Often you get a piece of iron in your hands, you need to evaluate how it is finished. At the same time, the size of the running config can be huge (say, a full dump of the controller config from my labs in this example, 21KB ~ = 29 pages). For a first look, I want to see which sections of the config are present. The Motorola Solutions WING5 (WLAN) platform is taken as an example, but, in principle, it will work on any piece of hardware where the "

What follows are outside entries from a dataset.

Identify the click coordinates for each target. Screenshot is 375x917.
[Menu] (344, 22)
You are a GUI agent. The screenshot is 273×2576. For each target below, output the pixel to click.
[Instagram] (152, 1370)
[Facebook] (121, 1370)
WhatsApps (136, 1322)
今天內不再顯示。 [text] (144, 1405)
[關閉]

| include " construction supports regexp (Cisco, Motorola WING4, other IOS-like interfaces).
We write:
RFS-ADSP>sh run | include ^\\w
We get:
version 2.1 ip access-list BROADCAST-MULTICAST-CONTROL ip access-list fw-acl-full ip access-list fw-acl-limited ip access-list fw-acl-verylimited mac access-list 12-block-mint mac access-list PERMIT-ARP-AND-IPv4 mac access-list l2-block-mint firewall-policy default firewall-policy lab-fw-wips role-policy lab-rolepol mint-policy global-default wlan-qos-policy default radio-qos-policy default aaa-policy lab-aaapol captive-portal lab-hotspot wlan ADSP-TRG wlan team6-eap wlan team6-hotspot wlan team6-psk1 wlan team6-psk2 smart-rf-policy lab-smartrf wips-policy lab-wips-basic advanced-wips-policy lab-wips-adv auto-provisioning-policy lab-autopolicy radius-group radgroup-fullusers radius-group radgrp-hotspot radius-user-pool-policy lab-radpool radius-server-policy lab-radius dhcp-server-policy ADSPLAB dhcp-server-policy RFS2 management-policy default management-policy lab-mgmt l2tpv3 policy default profile rfs4000 default-rfs4000 profile rfs4000 lab-rfs4000 profile ap71xx lab-7131 profile ap650 default-ap650 profile ap650 lab-ap650 profile ap6521 lab-6521 profile ap621 lab-621 rf-domain default rf-domain lab-rfdomain rfs4000 5C-0E-8B-1B-9B-44 ap650 5C-0E-8B-98-C5-44 ap6521 5C-0E-8B-E8-31-68 ap621 5C-0E-8B-97-C2-48 ap621 5C-0E-8B-97-DA-AA end
For the WING5 platform, this command is highly relevant, since the controller holds the master configuration for the entire network (and there may be hundreds, if not thousands of sections for profiles / policies / devices / services and even other controllers) - to dig into the full dump of the running config is unrealistic. <IMHO>
In general, how abruptly the structure and synchronization of the config is implemented in WING5 (distributed network), and how the CLI for mass configuration / administration and troubleshooting can be written separately is a separate cycle of articles (such as running centralized packet collection from all points remote site with a single line command). Now I don’t want to go back to the third generation networks. </ Imho>
For hardware with a “stand-alone” config (switches, routers), the command can show all ACLs, route maps, VPNs and other sections of the config, which is also convenient.
Parsing regexp (just in case gurus can skip)
show run ... | include <regexp> shows only the lines in which
regexp occurs.
')
The structure of the config (the output of the “pure” show run) looks like this (note the indents):
! <> <> ! < X> <> <> .. ! < Y> <> <> .. ! ... ! <>
We only need section headers - lines with no indentation. Accordingly, we need all the lines that do not begin with a space. But there are still comments and section separators in the form of exclamation marks - we do not need them either. It turns out that regexp should look like “strings that do not begin with a space or exclamation mark”.
We use the construct '
[ <XYZ>
] ', which matches any character enclosed in square brackets.
[! ] will give us a “space or wax sign”,
[^! ] will give us a "no space and not a voskl sign." Add '
^ <X>' (“string starts with X”):
^ [^! ] = "The string starts with any character except a space or exclamation mark".
However, knowing that the section name is always a letter - you can simplify the regexp and save yourself a few seconds treading on the keyboard:
^ \\ w . '
\ w ' means “any letter” (uppercase and lowercase), another backslash is needed to escape backslash in '
\ w ' - we get '
\ \ w'. Add “beginning of line” - '
^ \\ w'. It turns out "show me the lines that start with the letter."
PS Two pages of text to describe one line ... o_O What do you think, could one have managed to do without losses with one or two lines?